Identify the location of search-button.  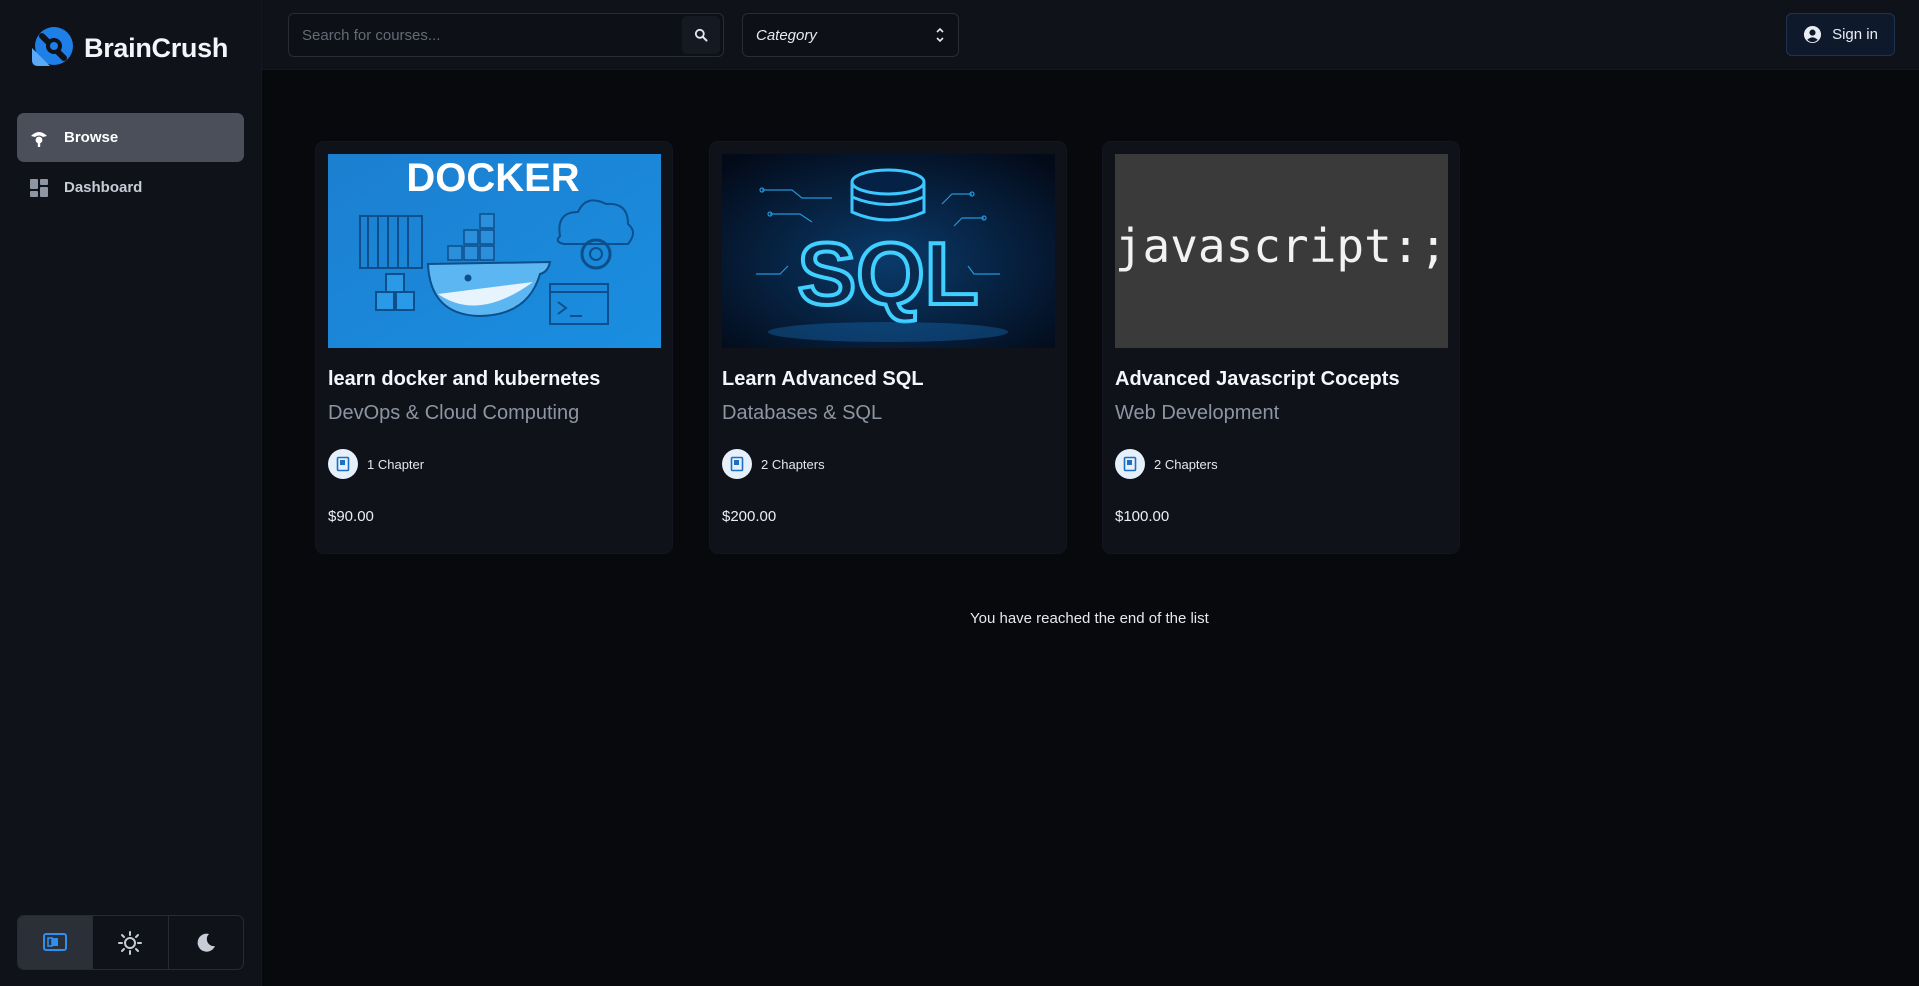
(701, 35).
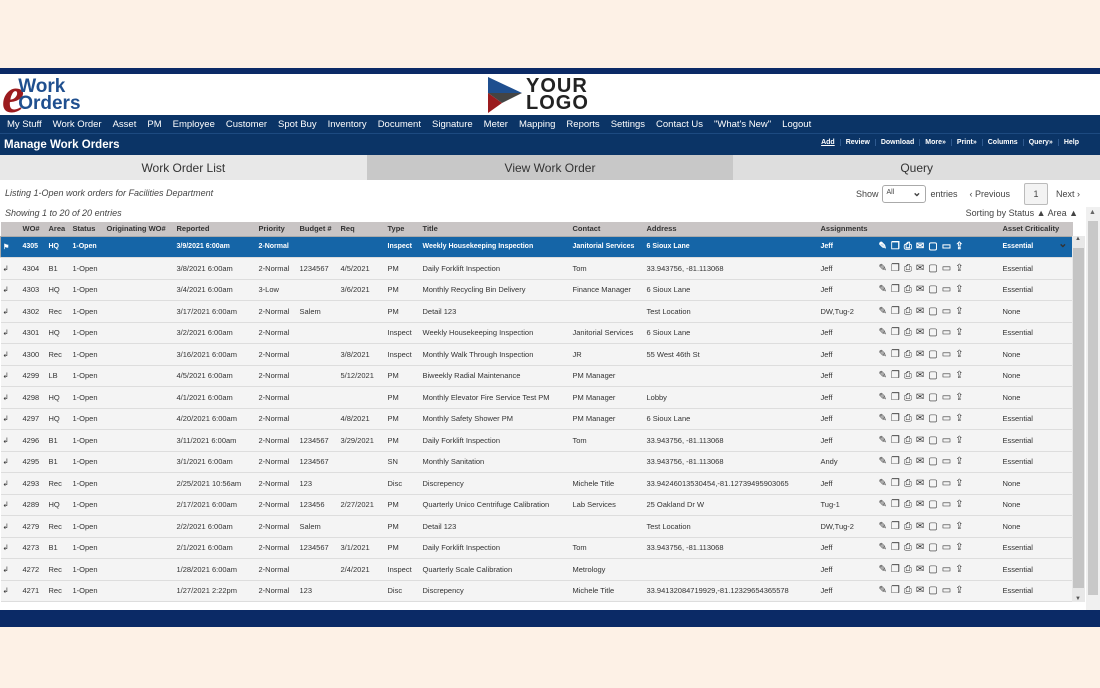 Image resolution: width=1100 pixels, height=688 pixels. What do you see at coordinates (990, 194) in the screenshot?
I see `previous-button: ‹ Previous` at bounding box center [990, 194].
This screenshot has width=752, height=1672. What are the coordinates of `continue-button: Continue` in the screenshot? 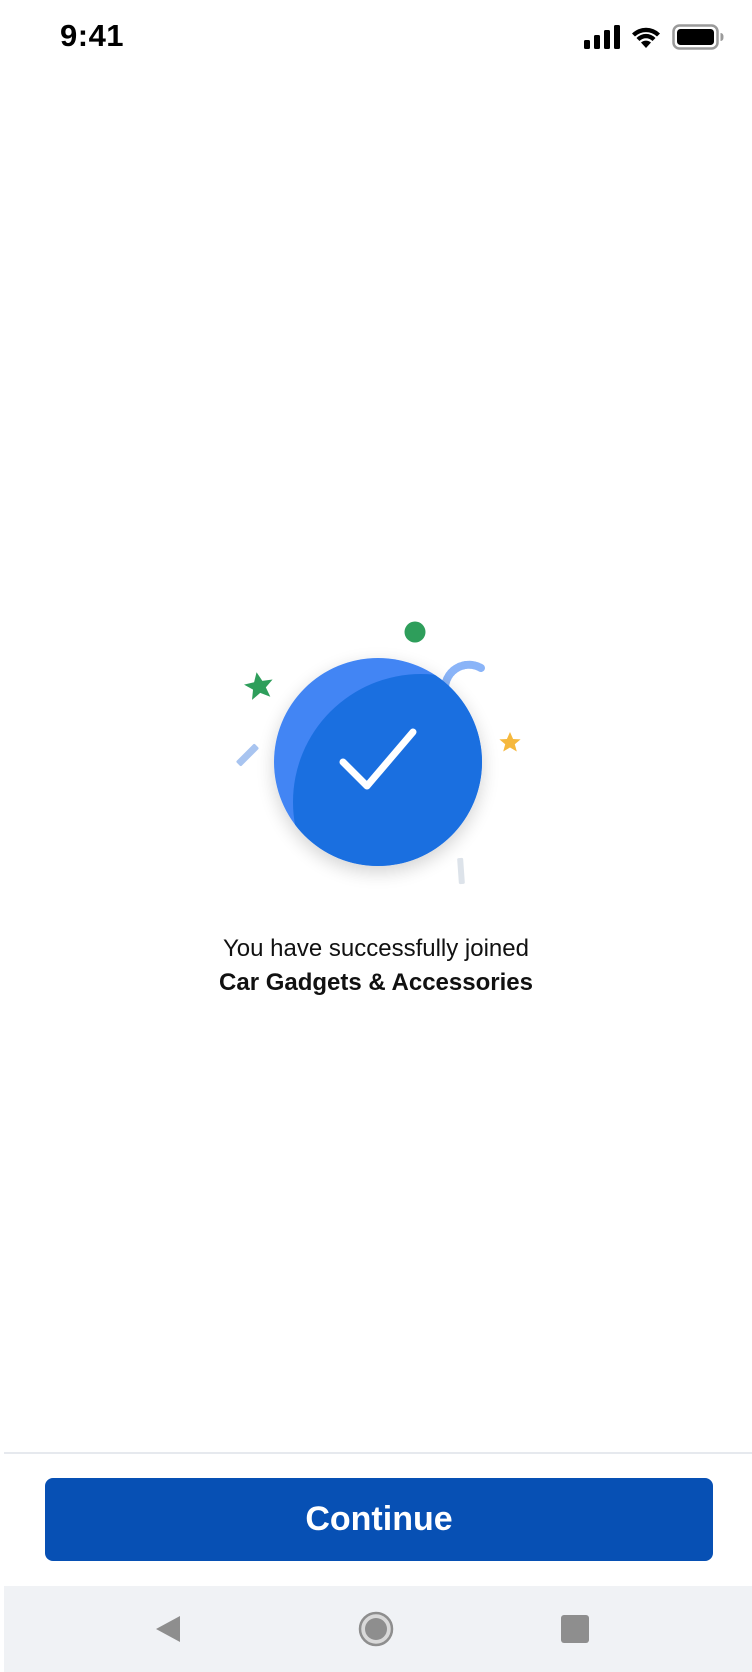 It's located at (379, 1520).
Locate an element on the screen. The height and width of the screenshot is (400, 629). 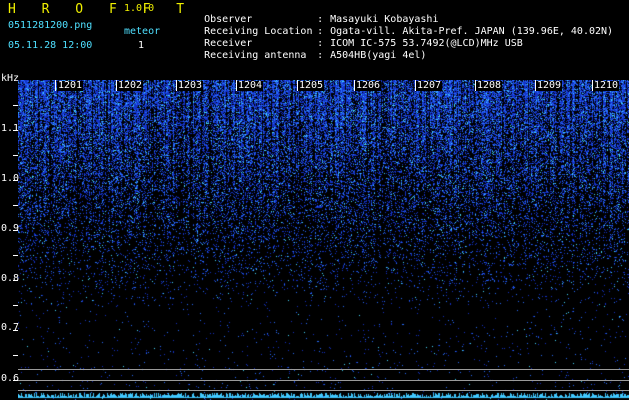
x-tick-label: 1206 is located at coordinates (368, 86).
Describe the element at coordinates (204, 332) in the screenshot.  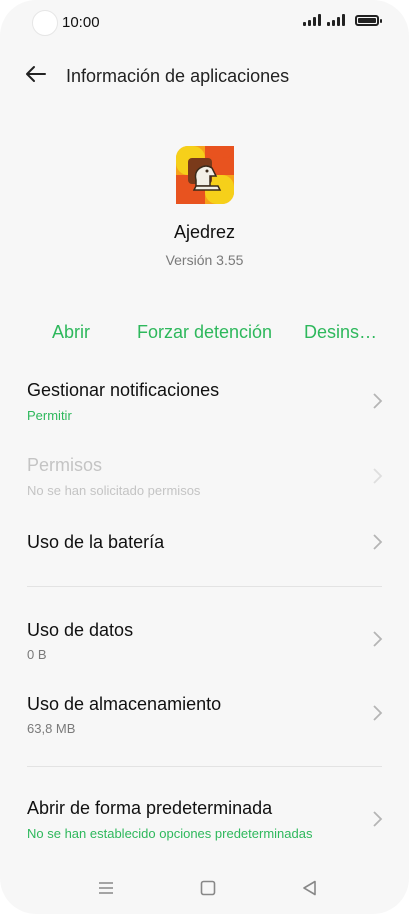
I see `force-stop-button: Forzar detención` at that location.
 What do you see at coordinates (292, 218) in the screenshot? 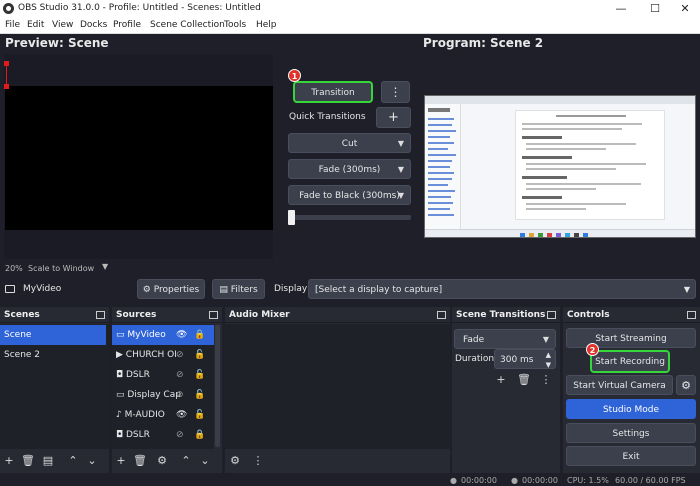
I see `transition-slider-handle` at bounding box center [292, 218].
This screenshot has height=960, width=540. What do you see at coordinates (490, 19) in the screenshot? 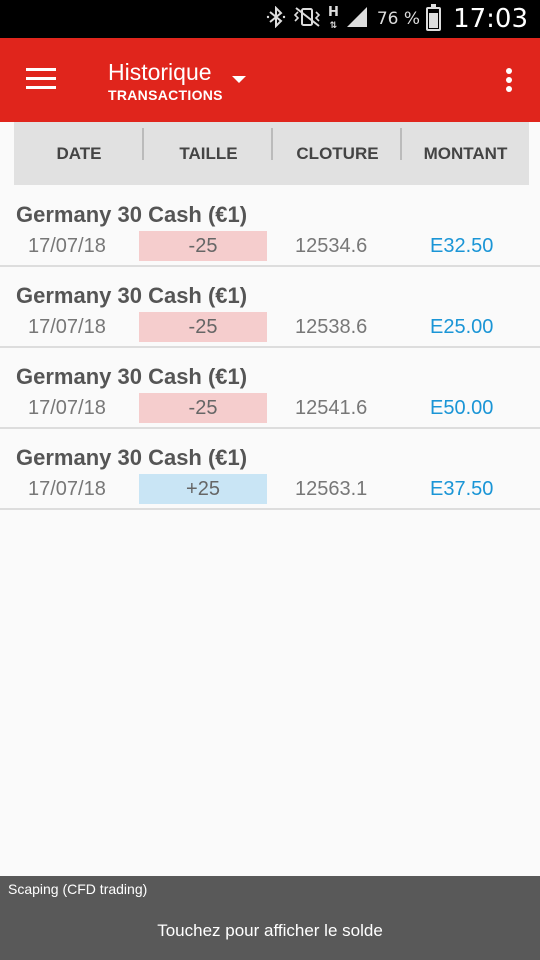
I see `clock: 17:03` at bounding box center [490, 19].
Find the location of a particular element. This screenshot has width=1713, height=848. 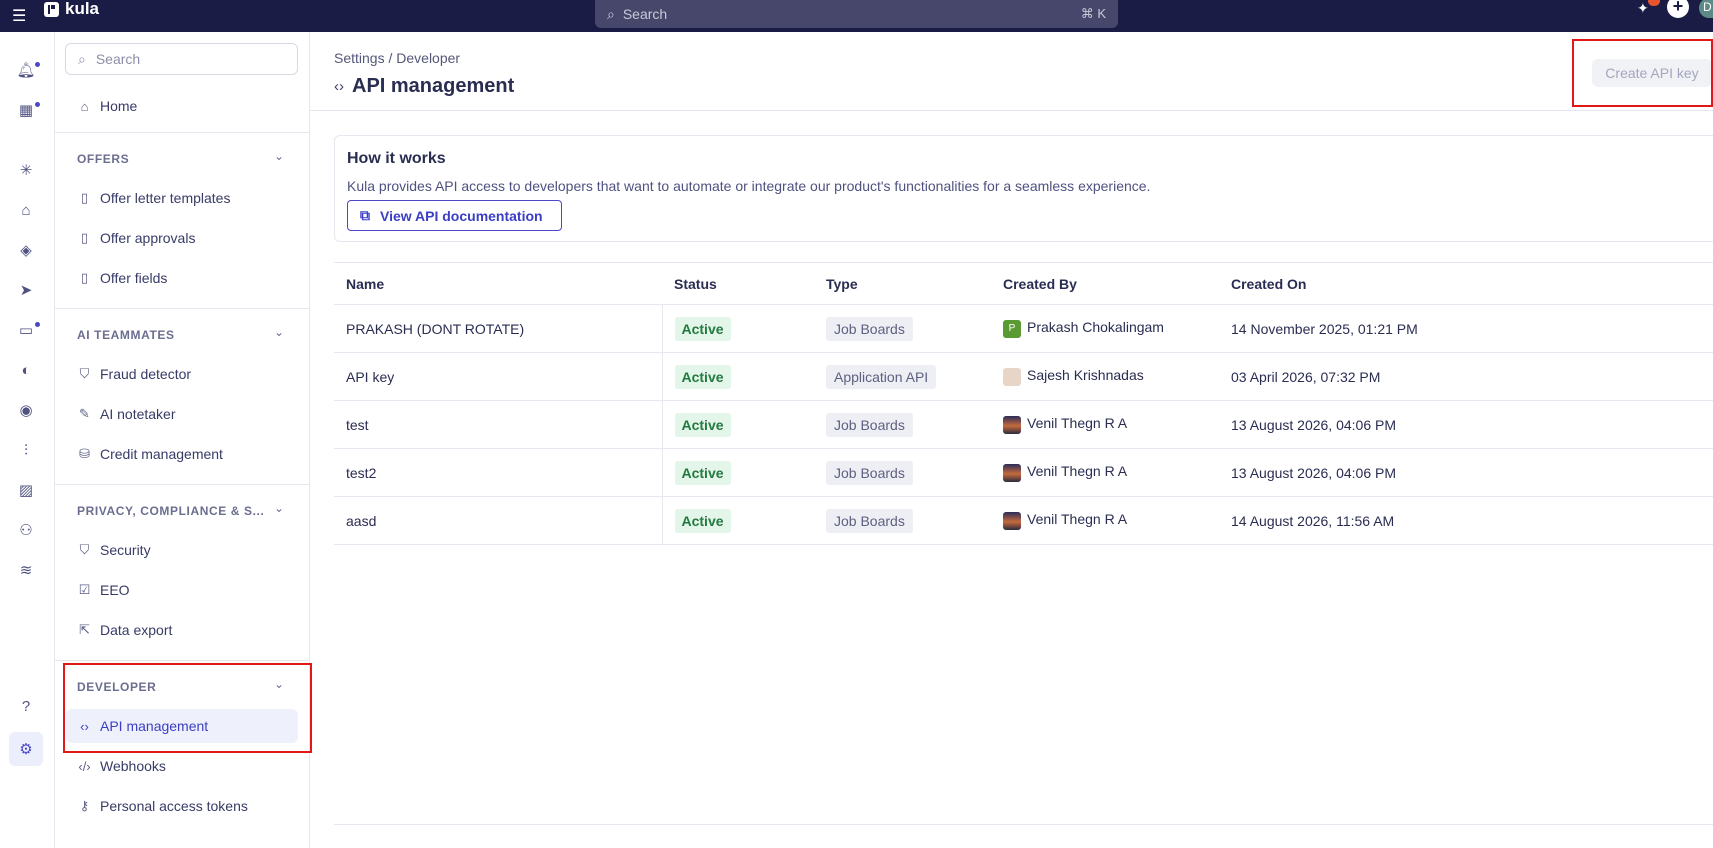

app-name: kula is located at coordinates (82, 9).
§
Rewrite the material starting at the line containing "Locate an element" and ending at the end of the material, changing "screenshot" to "screen capture" and leaving everything else the same. Omit the pictures from your answer.

> _RESULT FOR THIS TASK_
Locate an element on the screen. The height and width of the screen capture is (400, 629). 
x-tick-label: 1206 is located at coordinates (368, 86).
Describe the element at coordinates (204, 332) in the screen capture.  
I see `force-stop-button: Forzar detención` at that location.
 What do you see at coordinates (292, 218) in the screen capture? 
I see `transition-slider-handle` at bounding box center [292, 218].
This screen capture has height=960, width=540. What do you see at coordinates (490, 19) in the screen capture? 
I see `clock: 17:03` at bounding box center [490, 19].
Find the location of a particular element. This screen capture has width=1713, height=848. 

app-name: kula is located at coordinates (82, 9).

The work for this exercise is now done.